In both cases, the adjustments to cost-sharing can result in either payment of medical care benefits before the deductible has been met or a decrease in deductible below the statutory minimum annual deductible ($1,350 (self-only)/$2,700 (family) in 2018).
- Health insurance marketplace cost-sharing reductions. If someone enrolls in marketplace coverage, chances are they will qualify for some type of subsidy that eases the burden of out-of-pocket medical expenses. Based on household income, about five in six marketplace participants qualify for a premium reduction. There are no HSA issues there. However, about three in five marketplace participants also qualify for cost-sharing reductions.
This could have been a Top 11 List. One disqualifier that did not make the cut is student health insurance. It typically provides coverage before the deductible is met. However, this is rarely a concern. Individuals who can be claimed as a tax dependent on someone else’s tax return are already HSA-ineligible. ...

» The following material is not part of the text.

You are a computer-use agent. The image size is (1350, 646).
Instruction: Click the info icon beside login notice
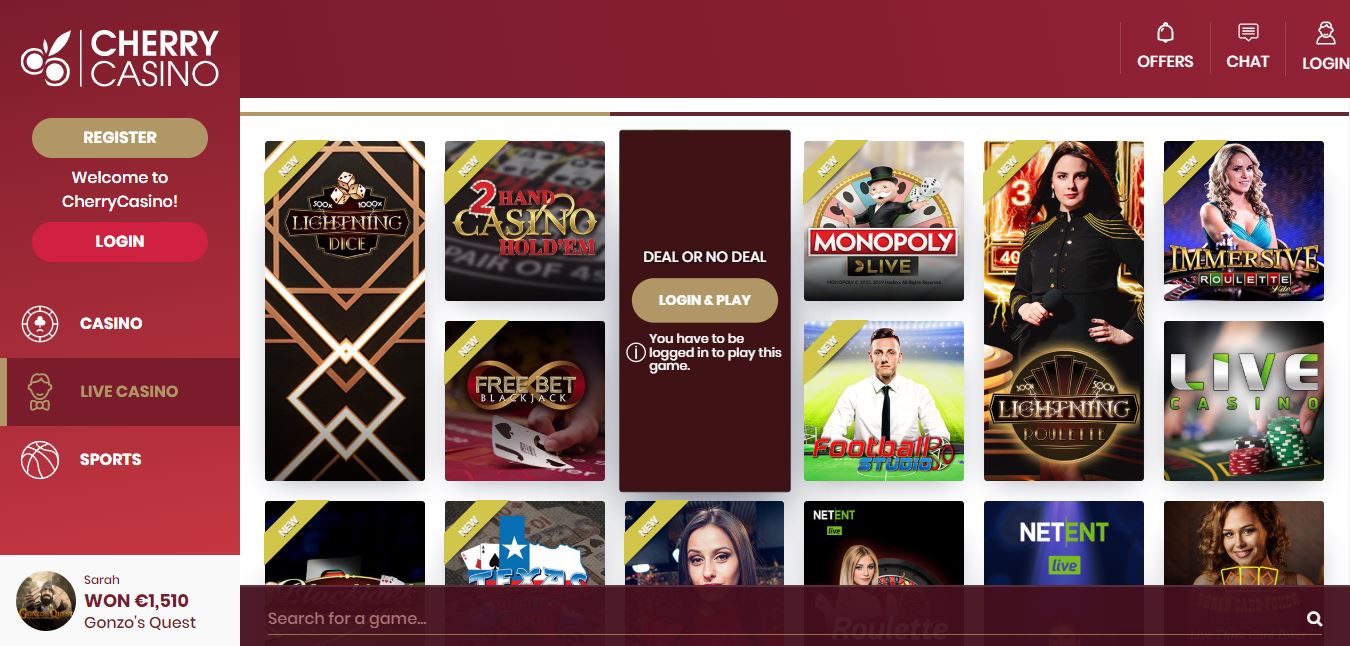click(635, 352)
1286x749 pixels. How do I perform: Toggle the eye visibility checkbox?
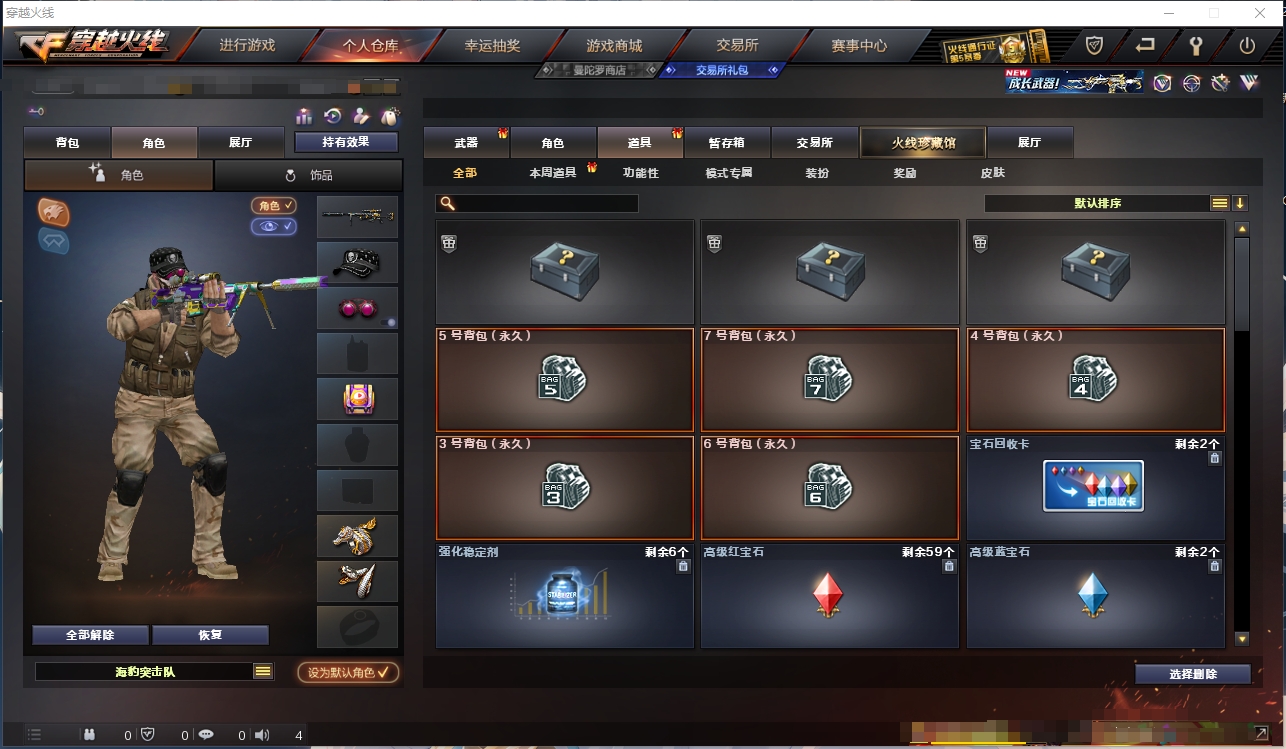274,227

- Business travel accident (BTA) insurance. This is not among the “usual suspects” when it comes to making an individual ineligible for HSA contributions. That is because accident coverage is one of the listed benefits in the category of permitted coverage. A typical BTA policy will cover a certain amount of medical care expenses related to an accident while engaged in business travel. But beware: There are still policies that may provide additional medical coverage beyond what is accident-related, especially if the BTA policy is primarily designed for international travelers. If medical care is not tied to an accident, it is incompatible with HSA eligibility.